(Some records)
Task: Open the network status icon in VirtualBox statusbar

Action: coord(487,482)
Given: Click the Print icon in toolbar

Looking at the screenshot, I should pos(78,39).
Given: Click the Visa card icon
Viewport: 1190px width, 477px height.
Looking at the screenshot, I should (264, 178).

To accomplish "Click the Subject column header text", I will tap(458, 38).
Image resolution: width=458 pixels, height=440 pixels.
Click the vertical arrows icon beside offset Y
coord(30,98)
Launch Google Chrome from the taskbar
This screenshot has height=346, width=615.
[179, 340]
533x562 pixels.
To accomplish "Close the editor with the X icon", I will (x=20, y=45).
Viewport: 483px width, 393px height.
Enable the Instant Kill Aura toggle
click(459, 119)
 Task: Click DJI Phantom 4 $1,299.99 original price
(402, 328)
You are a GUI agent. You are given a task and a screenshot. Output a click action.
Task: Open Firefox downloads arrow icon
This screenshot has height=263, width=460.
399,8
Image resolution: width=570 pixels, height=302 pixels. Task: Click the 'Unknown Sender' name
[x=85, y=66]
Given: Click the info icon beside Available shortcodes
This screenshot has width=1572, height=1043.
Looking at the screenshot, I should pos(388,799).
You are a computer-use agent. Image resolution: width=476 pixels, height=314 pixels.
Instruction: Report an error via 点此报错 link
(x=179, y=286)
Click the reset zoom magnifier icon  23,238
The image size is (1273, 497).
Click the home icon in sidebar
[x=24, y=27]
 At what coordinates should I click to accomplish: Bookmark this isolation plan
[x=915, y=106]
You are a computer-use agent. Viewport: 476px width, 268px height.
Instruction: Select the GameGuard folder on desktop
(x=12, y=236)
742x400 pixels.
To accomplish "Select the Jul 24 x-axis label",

*Task statement*
Copy, unchanged, the lines of the items above, beginning with the line that contains "You are a GUI" and continuing through the line that contains "[x=915, y=106]".

*Answer to this problem*
You are a GUI agent. You are given a task and a screenshot. Output a click action.
Task: Open Firefox downloads arrow icon
This screenshot has height=263, width=460.
399,8
Image resolution: width=570 pixels, height=302 pixels. Task: Click the 'Unknown Sender' name
[x=85, y=66]
Given: Click the info icon beside Available shortcodes
This screenshot has width=1572, height=1043.
Looking at the screenshot, I should pos(388,799).
You are a computer-use agent. Image resolution: width=476 pixels, height=314 pixels.
Instruction: Report an error via 点此报错 link
(x=179, y=286)
Click the reset zoom magnifier icon  23,238
The image size is (1273, 497).
Click the home icon in sidebar
[x=24, y=27]
 At what coordinates should I click to accomplish: Bookmark this isolation plan
[x=915, y=106]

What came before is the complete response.